AI has been exploding across the world and across many industries.
The Public Relations and Communications sector is no exception. PR companies such as Golin and Stagwell have appointed “Chief AI Officers (CAIO)” who create competitive advantage using AI and even position the agency to use AI for their operations–rather than merely making policies on it. In parallel, the world has been witnessing an AI focused boom. The AI driven IT (hardware) industry is blasting off like a rocket (e.g., NVIDIA), more investment is flowing into AI (Fortune Business Insights projects $ 200 billion investments in 2025, which is half the investment value in 2024 for the global aerospace industry), and a significant market size (Fortune Business Insights project $1.77 trillion by 2032).
All in all, a sweet outlook…until you hear Apple talking.
A recent paper by Apple has sent shockwaves through the global AI industry. Apple’s paper titled “The Illusion of Thinking: Understanding the Strengths and Limitations of Reasoning Models via the Lens of Problem Complexity” (authored by Parshin Shojaee, Iman Mirzadeh, Keivan Alizadeh, Maxwell Horton, Samy Bengio, and Mehrdad Farajtabar, published in June 2025) has had bad news for AI.
The paper showed that large reasoning models (LRMs, more advanced than LLMs) collapsed when “facing harder problems.” The paper revealed that even the most advanced AI reasoning models “collapsed entirely” when “facing harder problems”!
The authors found OpenAI’s o1 and o3 models, DeepSeek R1, Anthropic’s Claude 3.7 Sonnet, and Google’s Gemini “efficiently handled low complexity tasks” but beyond a certain level of complexity, “they began to return incorrect answers.”
“Apple’s research paper seriously rains on the parade of the world’s most prominent AI developers, most of whom have spent the past nine months shouting from the rooftops about the potential for reasoning models.” (By Rory Bathgate in itpro.com)
Let us be clear: This does not suggest that OpenAI’s o1 and o3 models, DeepSeek R1, Anthropic’s Claude 3.7 Sonnet, and Google’s Gemini are “complete failures.” What was found was that these models have “major flaws” in handling their reasoning. The models tend to
- “Overthink” on easy problems, and
- Crash completely on complex ones!
In that, these models can ‘memorise’ -but ‘cannot think.’
“The (Apple) paper serves as yet another good reminder that none of these models are infallible, regardless of how advanced they claim to be or even how they perform on benchmarks..”- (Sabrina Ortiz, Senior Editor, zdnet.com- “What Apple’s controversial research paper really tells us about LLMs”)
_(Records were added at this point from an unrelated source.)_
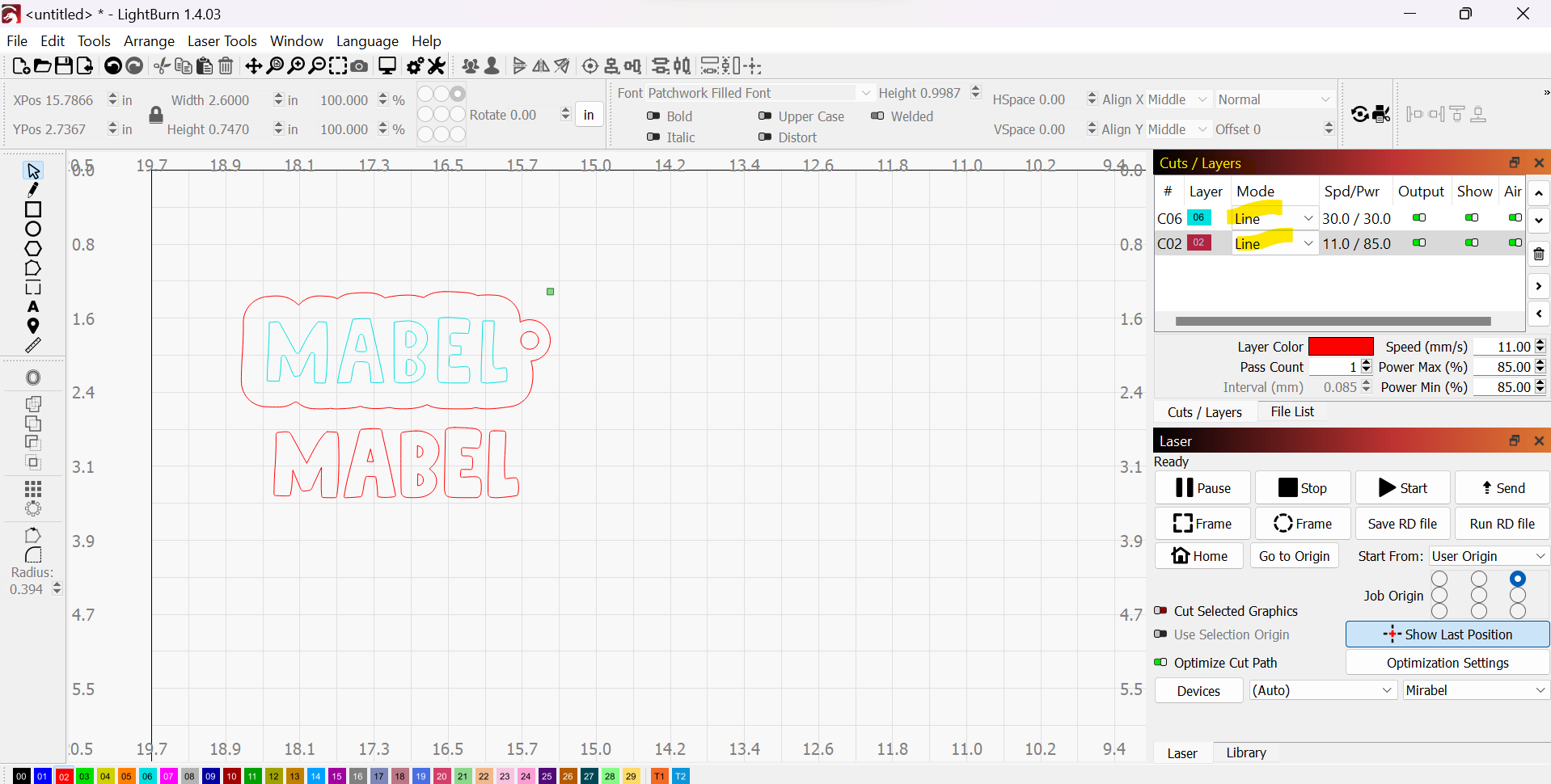Switch to the File List tab
This screenshot has height=784, width=1551.
(1291, 412)
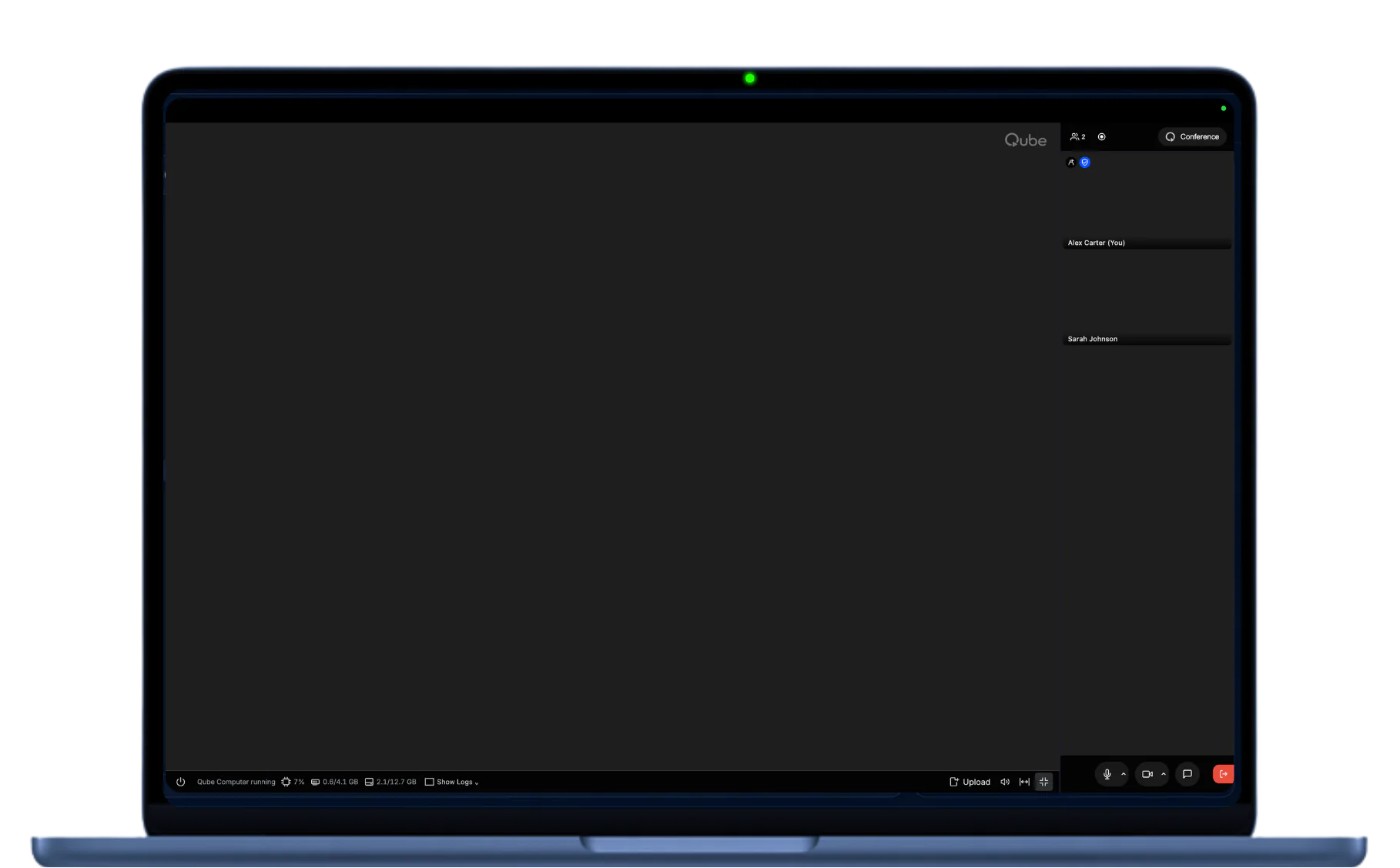Image resolution: width=1400 pixels, height=868 pixels.
Task: Click the disk usage 2.1/12.7 GB icon
Action: coord(369,782)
Apple’s findings are still being ‘digested’. If anything, the general perception that OpenAI’s o1 and o3 models, DeepSeek R1, Anthropic’s Claude 3.7 Sonnet, and Google’s Gemini, etc., are what “we think to be AIs” needs serious course correction. They are (while being unbelievably efficient) just one illustration of what AI looks like.
The real AI, AGI (Artificial General Intelligence), is not here yet.